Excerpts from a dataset

━━━━━━━━━━━━━━━━━━━━

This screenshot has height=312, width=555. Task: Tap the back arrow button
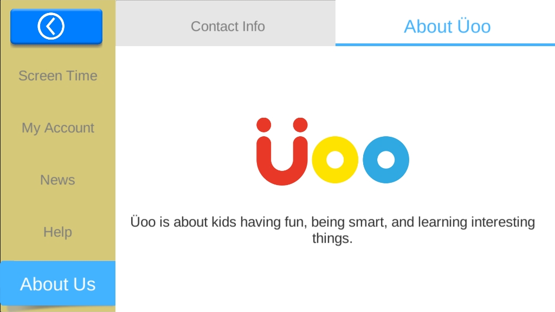pos(56,26)

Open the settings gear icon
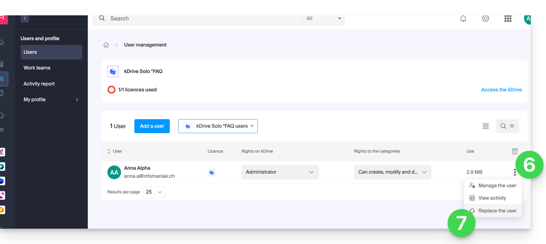[x=485, y=19]
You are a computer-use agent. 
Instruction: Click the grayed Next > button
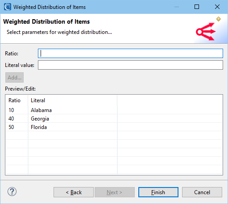115,192
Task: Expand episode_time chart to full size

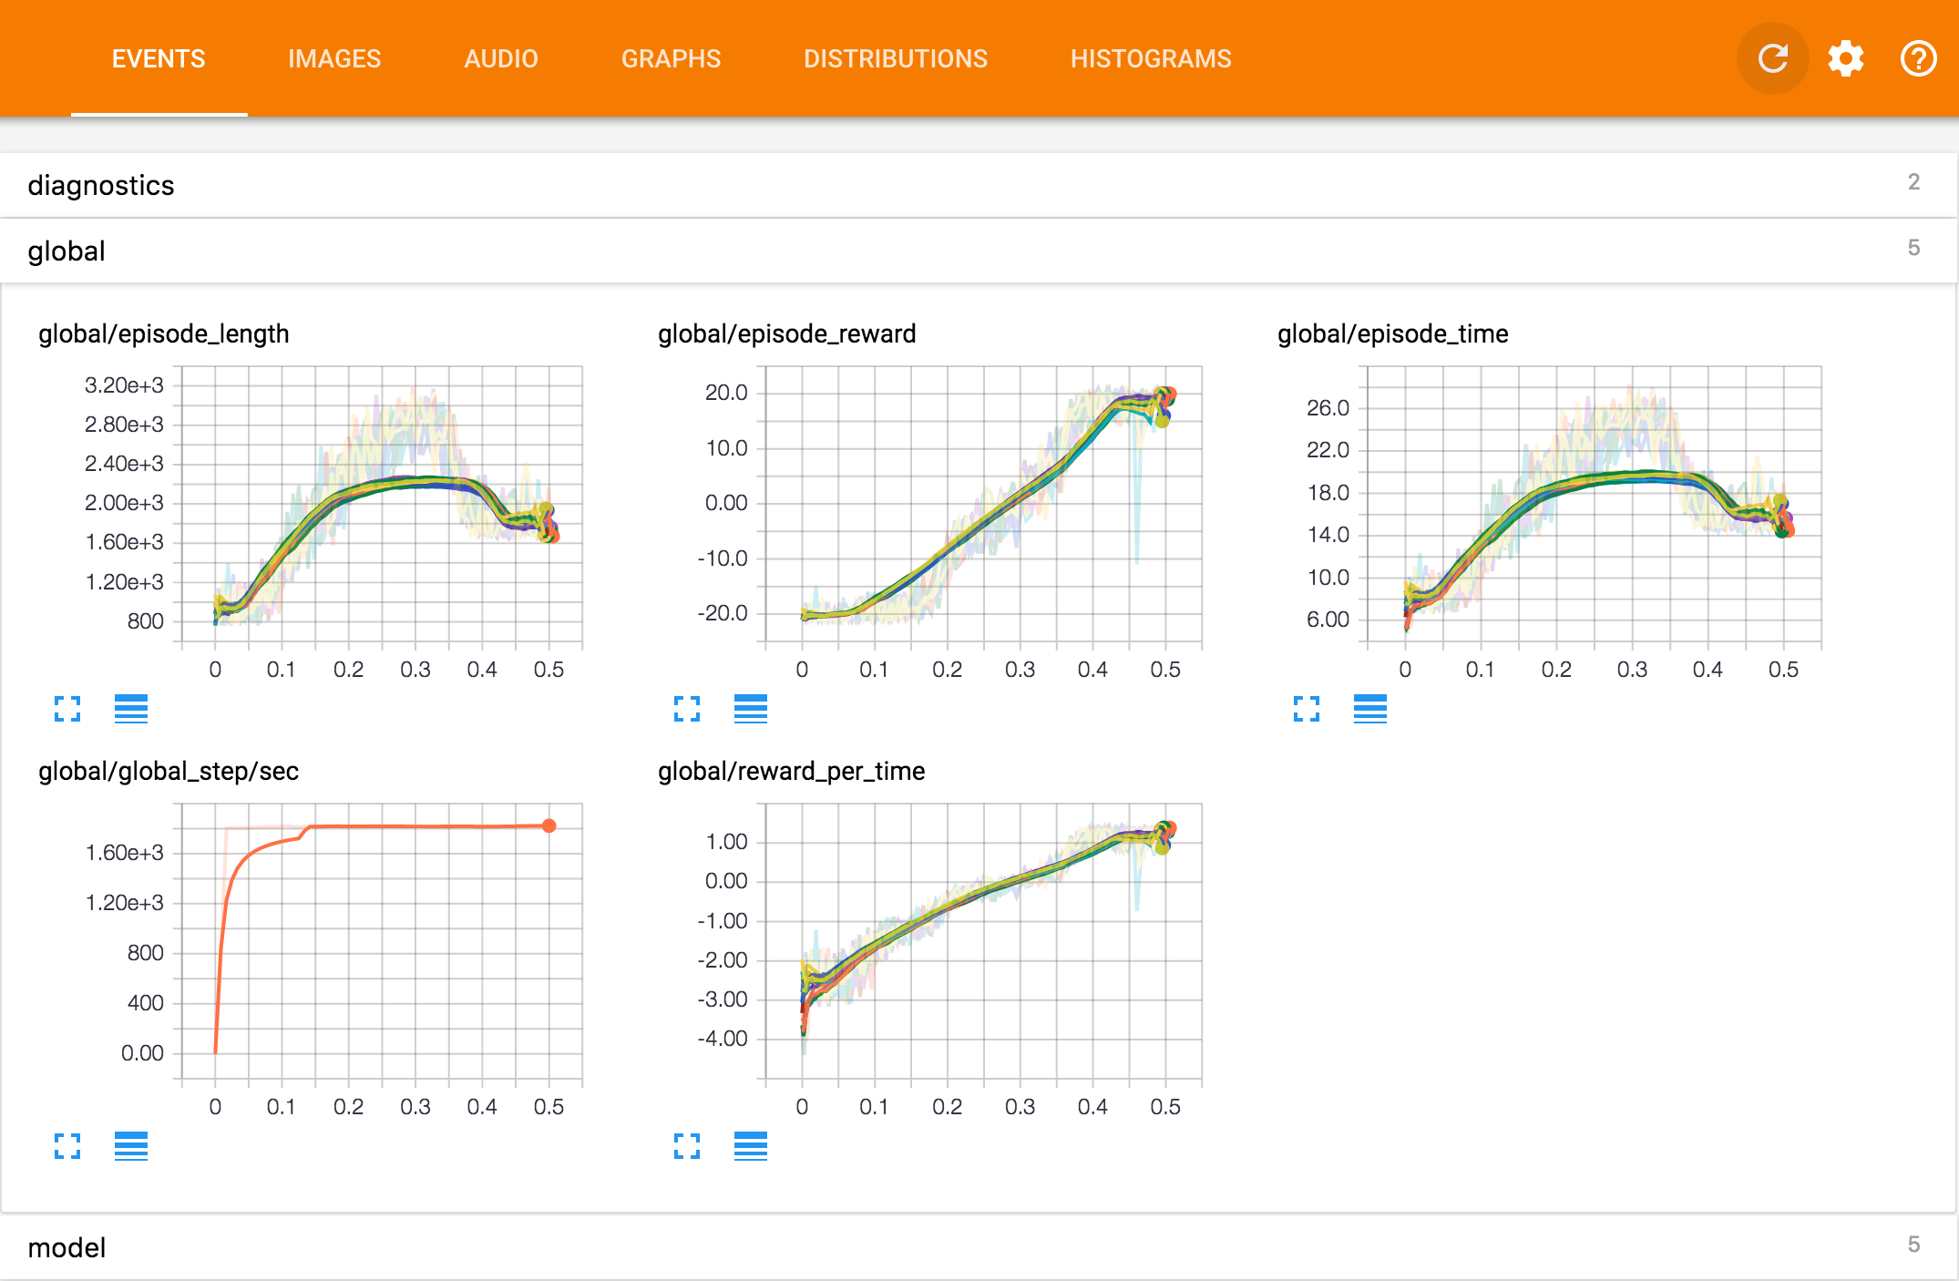Action: (1307, 709)
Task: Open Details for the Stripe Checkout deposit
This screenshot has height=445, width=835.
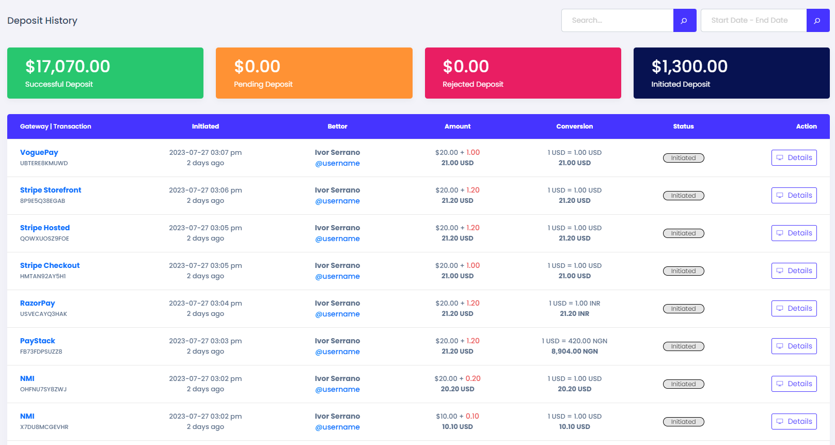Action: coord(794,271)
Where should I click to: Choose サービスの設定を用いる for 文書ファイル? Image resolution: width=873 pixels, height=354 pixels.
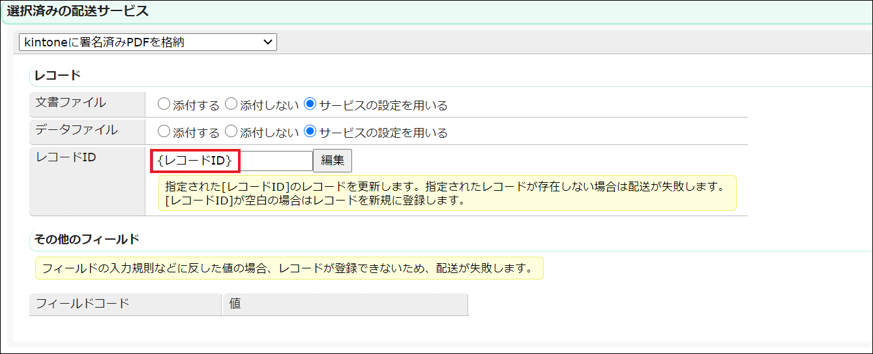click(x=310, y=105)
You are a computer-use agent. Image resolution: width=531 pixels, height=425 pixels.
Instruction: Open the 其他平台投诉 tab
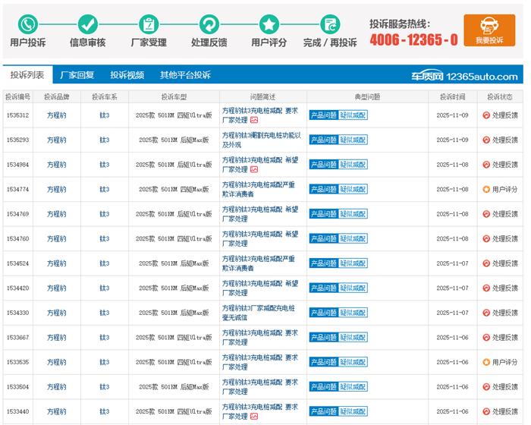click(185, 75)

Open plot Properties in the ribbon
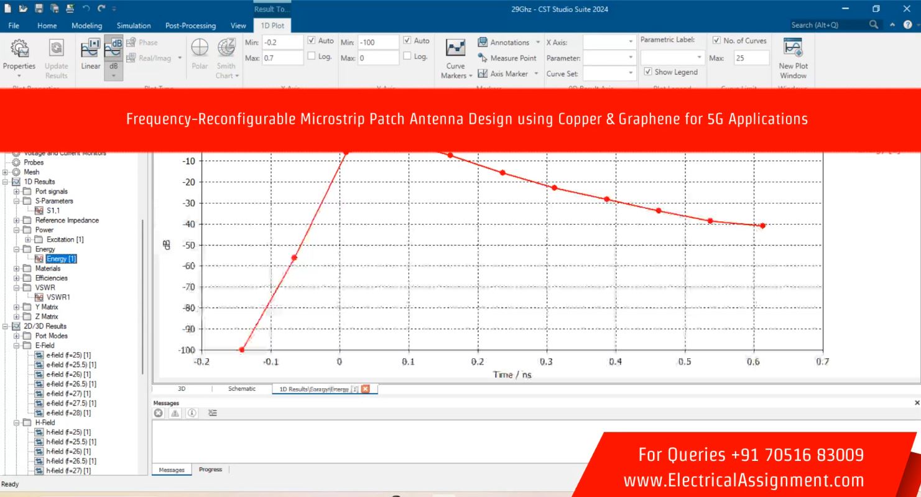[x=19, y=56]
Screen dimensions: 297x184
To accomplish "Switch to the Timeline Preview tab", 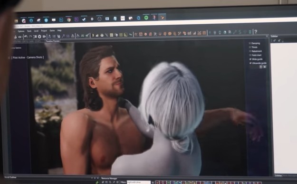I will (53, 41).
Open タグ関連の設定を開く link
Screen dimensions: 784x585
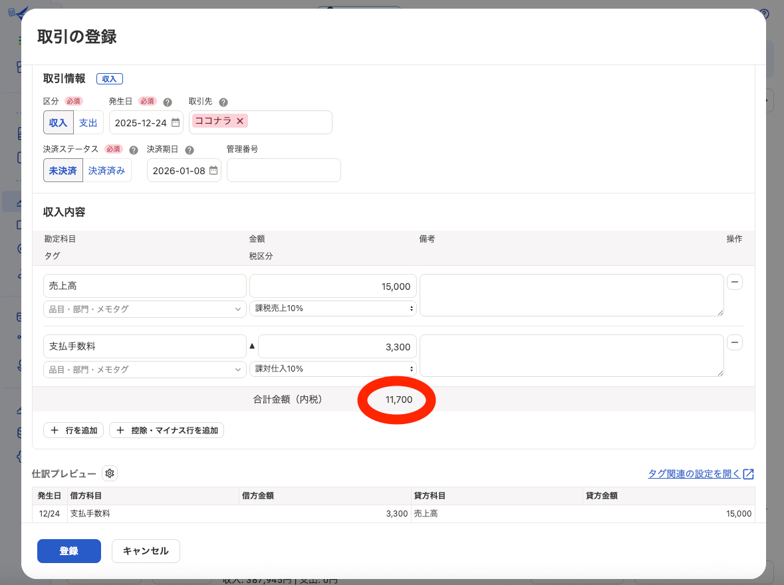click(x=700, y=474)
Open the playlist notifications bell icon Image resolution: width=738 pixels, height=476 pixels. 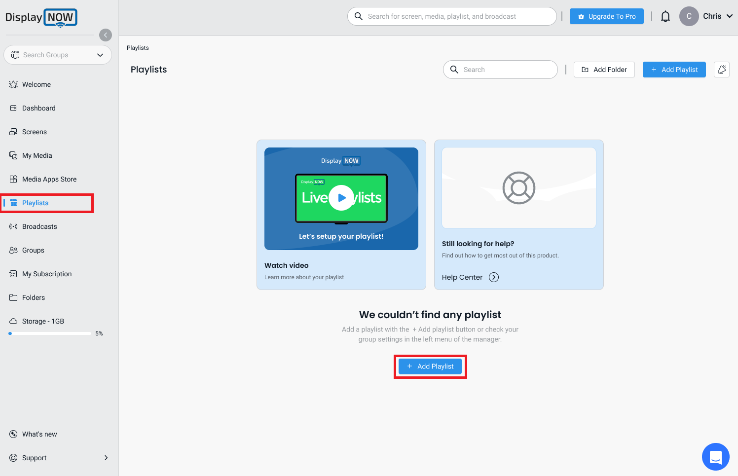[722, 70]
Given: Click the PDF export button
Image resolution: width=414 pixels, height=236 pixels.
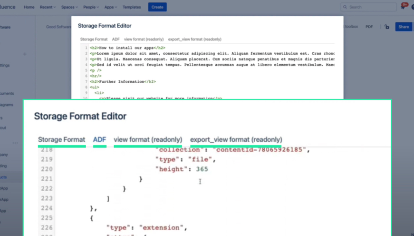Looking at the screenshot, I should point(369,27).
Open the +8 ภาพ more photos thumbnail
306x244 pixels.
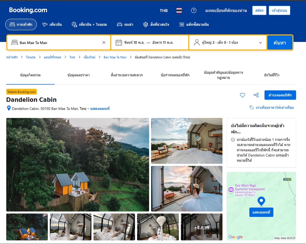201,227
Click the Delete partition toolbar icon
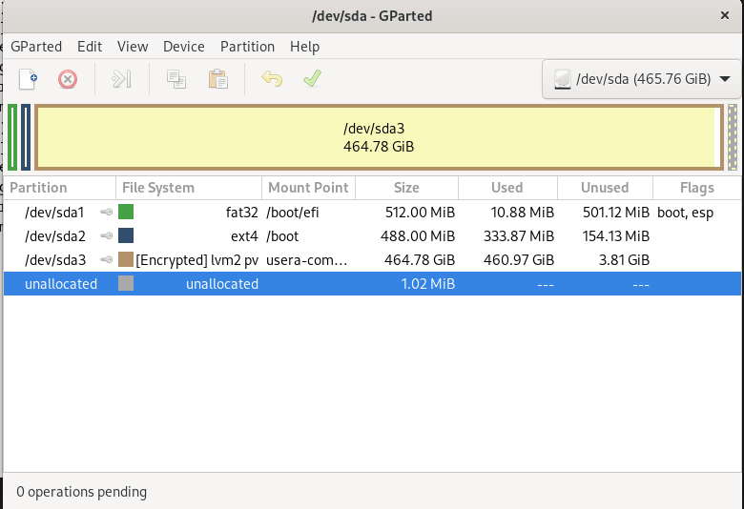 coord(68,79)
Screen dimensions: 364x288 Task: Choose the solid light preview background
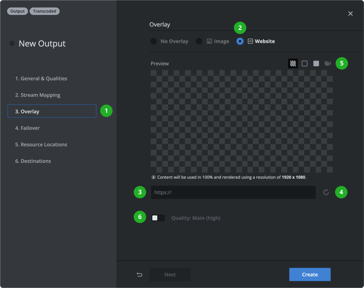316,63
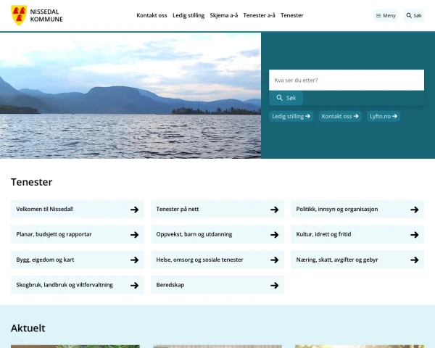Click the arrow icon on Beredskap
The image size is (435, 348).
tap(274, 285)
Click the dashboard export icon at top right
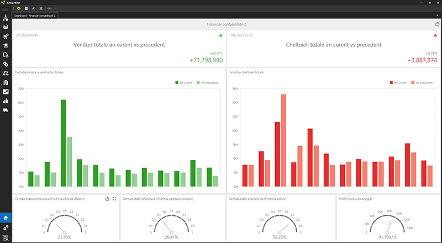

━━━━━━━━━━━━━━━━━━━━

Search the entries for "computer" and copy each matching line.

# Response below
You are a computer-use agent. 
You are a computer-use agent. Image resolution: width=531 pixels, height=425 pixels.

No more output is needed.